En el libro usted lo describe no como un revolu­cionario sino como un “evolucionado radical”.
Él nunca se describió a sí mismo como un re­volucionario. Los revolucionarios son personas que desprecian el pasado y el presente, y quieren partir todo de nuevo, y él nunca tuvo esa intención: todo lo que hizo se sostenía en el pasado.

 

Buscaba, sin embargo, que su obra trascendiese.
Por supuesto, pero tienes que pensar en algo que suele pasarse por alto, y lo digo como compositor. El primer compositor que no fue necesario redescubrir, pues ya tenía su obra instalada en el repertorio uni­versal, fue Händel, y él murió cuando Haydn era un veinteañero y Mozart tenía tres años. Entonces, la idea de que tu música puede ser parte de un reperto­rio permanente, algo así como un canon, era bas­tante nueva en tiempos de Beethoven. Uno lee a críticos calificar la mú­sica de Beethoven como inmortal, pero ni Mozart ni Haydn hablaron jamás en términos de que “mi obra vivirá más allá de mí, para siempre”. Beethoven, sí. Habló de trascenden­cia, de inmortalidad. Y cuando tienes la idea de que tu obra puede llegar a inscribirse en la Historia, eso ciertamente cambia el modo en el que trabajas. Él asumió que así sería, pero en vez de asustarse con eso pudo aguantar esa suerte de yugo e inspirarse con él.

◆ **Datos proporcionados**
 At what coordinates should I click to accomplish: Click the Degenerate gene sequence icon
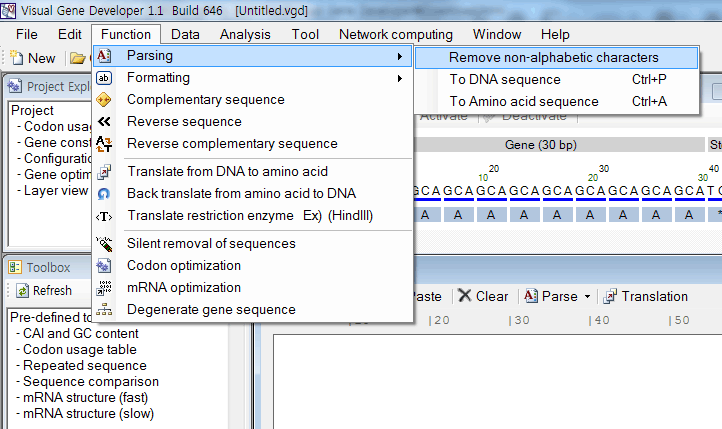point(104,310)

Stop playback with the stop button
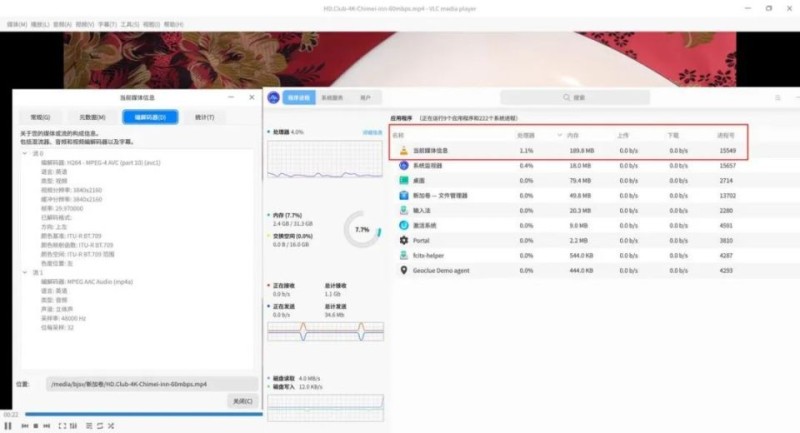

◆ **Qué hacer**
Convierte en una lista breve el párrafo del texto de estudio que empieza con «Por supuesto, pero tienes que pensar» y conserva sus datos principales.

◆ **Resultado del ejercicio**
- Händel fue el primer compositor cuya obra ya estaba instalada en el repertorio universal sin que hubiera que redescubrirla. Murió cuando Haydn tenía unos veinte años y Mozart tres.
- En tiempos de Beethoven era bastante nueva la idea de que una música pudiera formar parte de un repertorio permanente, una especie de canon.
- Ni Mozart ni Haydn hablaron nunca de que su obra viviría para siempre. Beethoven, en cambio, habló de trascendencia e inmortalidad.
- Pensar que la propia obra puede inscribirse en la Historia cambia el modo de trabajar.
- Beethoven asumió que así sería y, en vez de asustarse, aguantó ese yugo y se inspiró en él.